[Rows from a dataset for screen grounding]
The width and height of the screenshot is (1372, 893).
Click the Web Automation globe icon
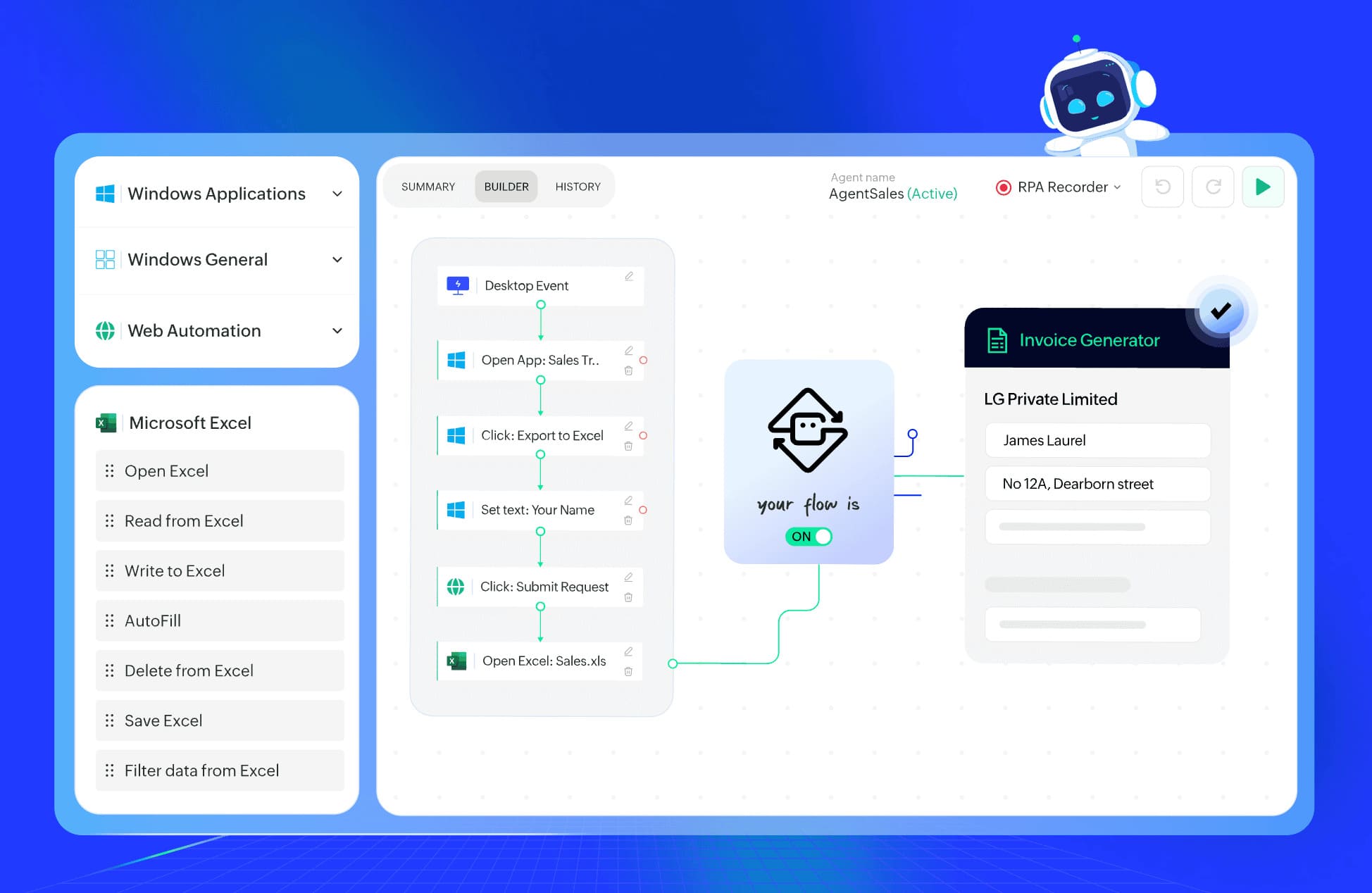pyautogui.click(x=106, y=330)
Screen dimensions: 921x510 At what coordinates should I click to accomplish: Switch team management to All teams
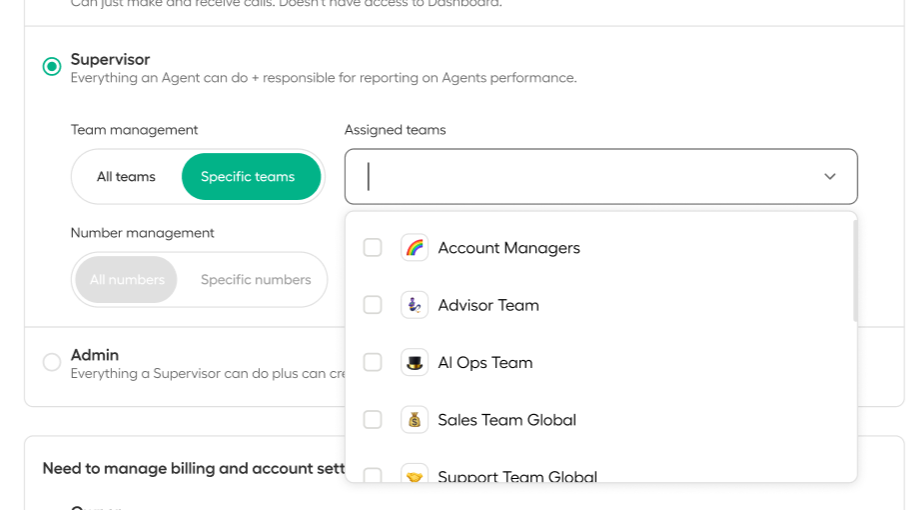tap(126, 176)
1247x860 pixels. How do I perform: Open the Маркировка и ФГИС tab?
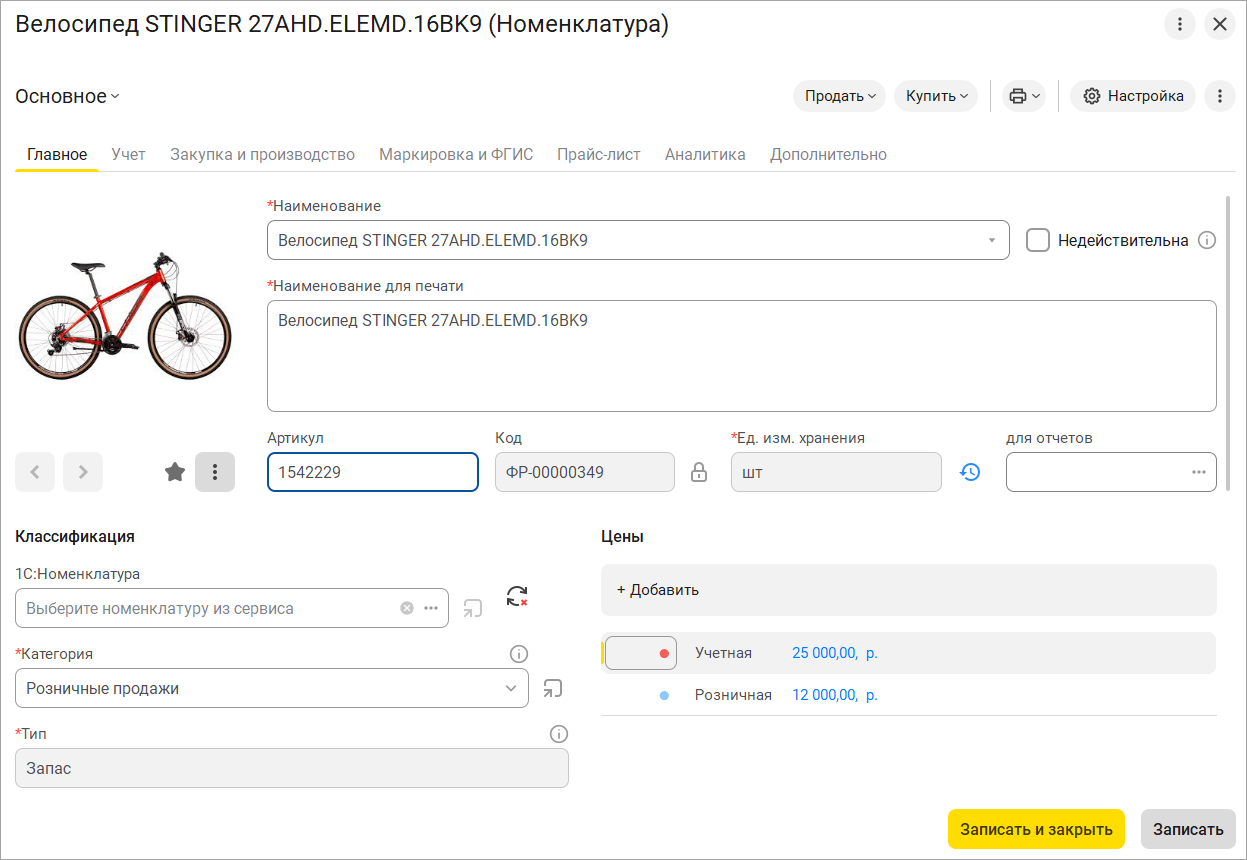(456, 154)
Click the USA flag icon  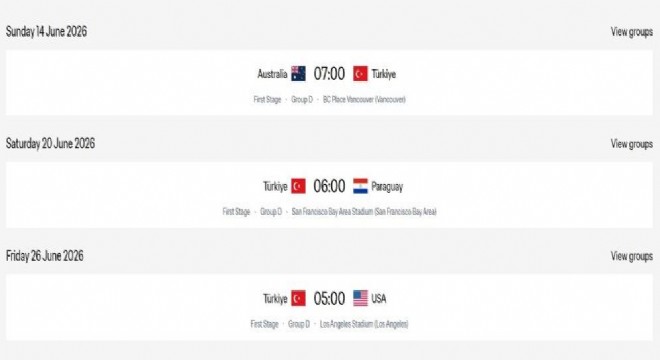360,299
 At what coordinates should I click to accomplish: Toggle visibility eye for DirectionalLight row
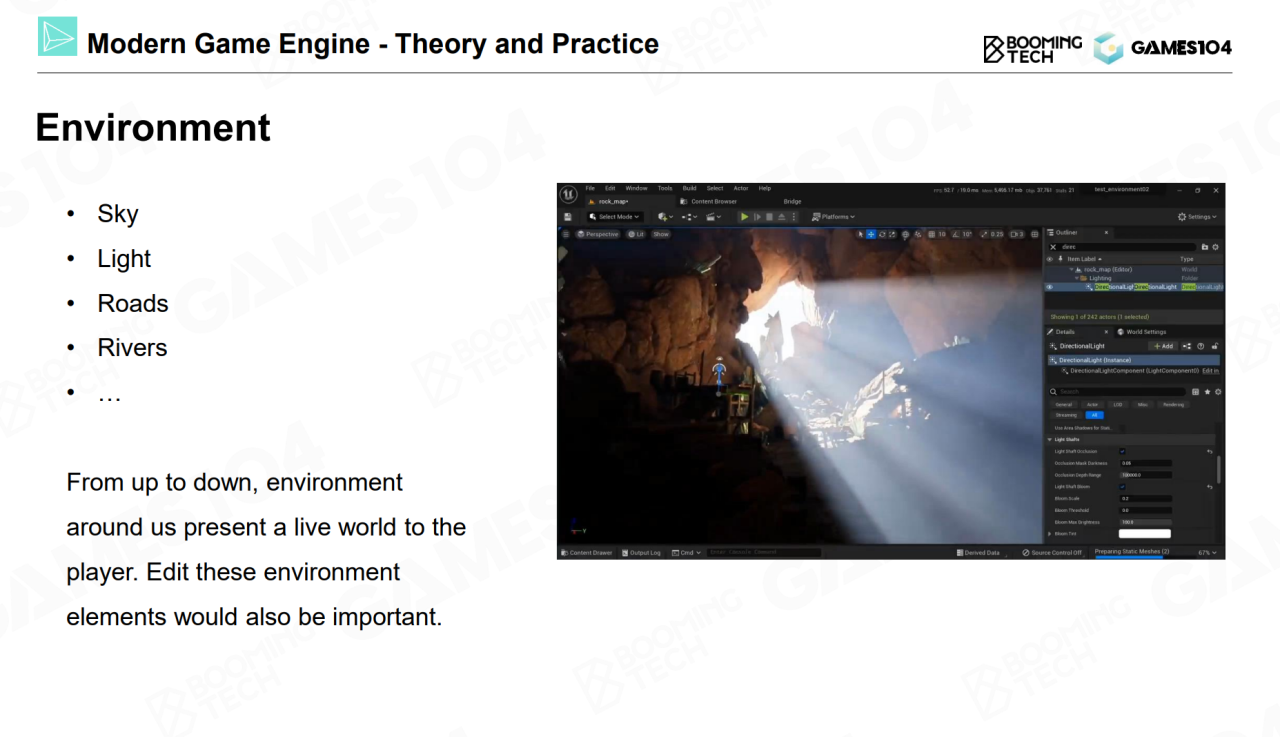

### Task description
Gather each line of the entries above that contains the word "should".

### In response
Screen dimensions: 921x510 At what coordinates should I click to accomplish: Switch team management to All teams
 At what coordinates should I click to accomplish: Toggle visibility eye for DirectionalLight row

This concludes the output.